Een gedeelde missie
Al deze projecten focussen zich op één vraag: hoe zorgen we voor voldoende goed opgeleide vakmensen om de energietransitie in de regio te laten slagen? Of het nu gaat om batterijtechnologie, groene chemie of installatietechniek… samenwerking en passende trajecten zijn hiervoor super belangrijk!

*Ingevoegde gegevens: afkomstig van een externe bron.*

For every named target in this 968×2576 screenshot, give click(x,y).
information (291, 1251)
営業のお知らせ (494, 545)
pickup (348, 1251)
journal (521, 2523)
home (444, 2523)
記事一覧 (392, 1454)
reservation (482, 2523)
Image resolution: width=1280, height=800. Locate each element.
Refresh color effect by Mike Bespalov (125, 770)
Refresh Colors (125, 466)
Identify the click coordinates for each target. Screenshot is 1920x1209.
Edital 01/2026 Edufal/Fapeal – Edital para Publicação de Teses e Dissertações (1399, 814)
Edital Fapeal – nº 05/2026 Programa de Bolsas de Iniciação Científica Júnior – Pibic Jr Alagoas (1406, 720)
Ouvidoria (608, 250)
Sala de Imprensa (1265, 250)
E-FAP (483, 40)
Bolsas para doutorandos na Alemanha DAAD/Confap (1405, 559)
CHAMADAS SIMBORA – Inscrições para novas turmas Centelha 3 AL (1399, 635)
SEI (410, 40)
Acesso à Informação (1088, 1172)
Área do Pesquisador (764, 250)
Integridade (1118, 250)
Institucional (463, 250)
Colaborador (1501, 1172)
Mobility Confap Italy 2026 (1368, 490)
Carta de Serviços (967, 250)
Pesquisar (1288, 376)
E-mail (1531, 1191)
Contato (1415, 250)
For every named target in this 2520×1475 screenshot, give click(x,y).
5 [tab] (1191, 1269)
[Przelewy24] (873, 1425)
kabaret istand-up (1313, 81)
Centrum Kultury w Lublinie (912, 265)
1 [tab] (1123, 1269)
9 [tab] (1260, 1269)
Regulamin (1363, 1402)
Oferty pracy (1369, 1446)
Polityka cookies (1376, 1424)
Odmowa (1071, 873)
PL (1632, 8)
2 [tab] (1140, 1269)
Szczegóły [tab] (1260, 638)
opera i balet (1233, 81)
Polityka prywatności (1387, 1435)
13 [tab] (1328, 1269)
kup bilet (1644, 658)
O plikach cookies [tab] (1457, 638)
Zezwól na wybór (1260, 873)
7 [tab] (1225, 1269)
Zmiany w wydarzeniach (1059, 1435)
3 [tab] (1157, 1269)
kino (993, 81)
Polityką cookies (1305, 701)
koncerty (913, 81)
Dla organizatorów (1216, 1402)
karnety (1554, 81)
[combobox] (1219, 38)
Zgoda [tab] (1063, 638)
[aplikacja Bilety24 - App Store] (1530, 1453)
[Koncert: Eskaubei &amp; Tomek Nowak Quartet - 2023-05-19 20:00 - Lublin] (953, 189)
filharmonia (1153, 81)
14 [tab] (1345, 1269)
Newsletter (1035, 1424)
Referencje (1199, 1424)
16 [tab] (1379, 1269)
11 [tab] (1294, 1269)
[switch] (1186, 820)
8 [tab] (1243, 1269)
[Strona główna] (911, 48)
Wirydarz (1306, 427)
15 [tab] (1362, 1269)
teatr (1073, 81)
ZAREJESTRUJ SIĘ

Jongeren, zij-instromers en werkenden moeten de kans krijgen om zich continu te (blijven) ontwikkelen met flexibele scholingsmodules en praktijkgerichte onderwijsprogramma’s.
Dit kan rechtstreeks via de onderwijs- en kennisinstellingen of gezamenlijk op het platform Brabant Leert, waar het complete cursusaanbod overzichtelijk gepresenteerd moet gaan worden. Dit sluit perfect aan bij de ambities van het voortgezet onderwijs, mbo en hbo om wendbaar en toekomstbestendig te blijven. Door samen te werken met bedrijven en overheden vernieuwen we het onderwijs en versterken we de economische positie van de regio.
Mooie vooruitgang
De projectpartners werken aan een goed overzicht van alle opleidingen en cursussen die in de regio beschikbaar zijn. Er wordt volop overlegd met bedrijven en overheden om de opleidingsbehoeften te begrijpen en bestaande kennis te koppelen aan nieuwe innovaties. Daarnaast zijn er opzetten voor nieuwe onderwijsmodules en programma’s ontwikkeld, zoals een introductiemodule voor de energietransitie en doorlopende leerlijnen van mbo tot hbo die goed aansluiten bij de praktijk. Ook is er een stappenplan opgesteld om succesvolle (energie)techniekcampagnes te lanceren. Dankzij duidelijke communicatie en regelmatig overleg blijven alle betrokkenen direct met elkaar verbonden.
Uitdagingen onderweg
De urgentie om het tekort aan technische experts aan te pakken is groot. Maar zoals bij elke samenwerking komen er ook uitdagingen bij kijken. Het vrijmaken van personeel, het coördineren van verschillende partijen en het vinden van gezamenlijke doelen voor onderwijsinstellingen is niet altijd makkelijk. Wat voor het voortgezet onderwijs belangrijk is, is soms minder relevant voor het hbo. Ook verschillen vaak de beschikbare middelen, zoals budget, personeel en tijd.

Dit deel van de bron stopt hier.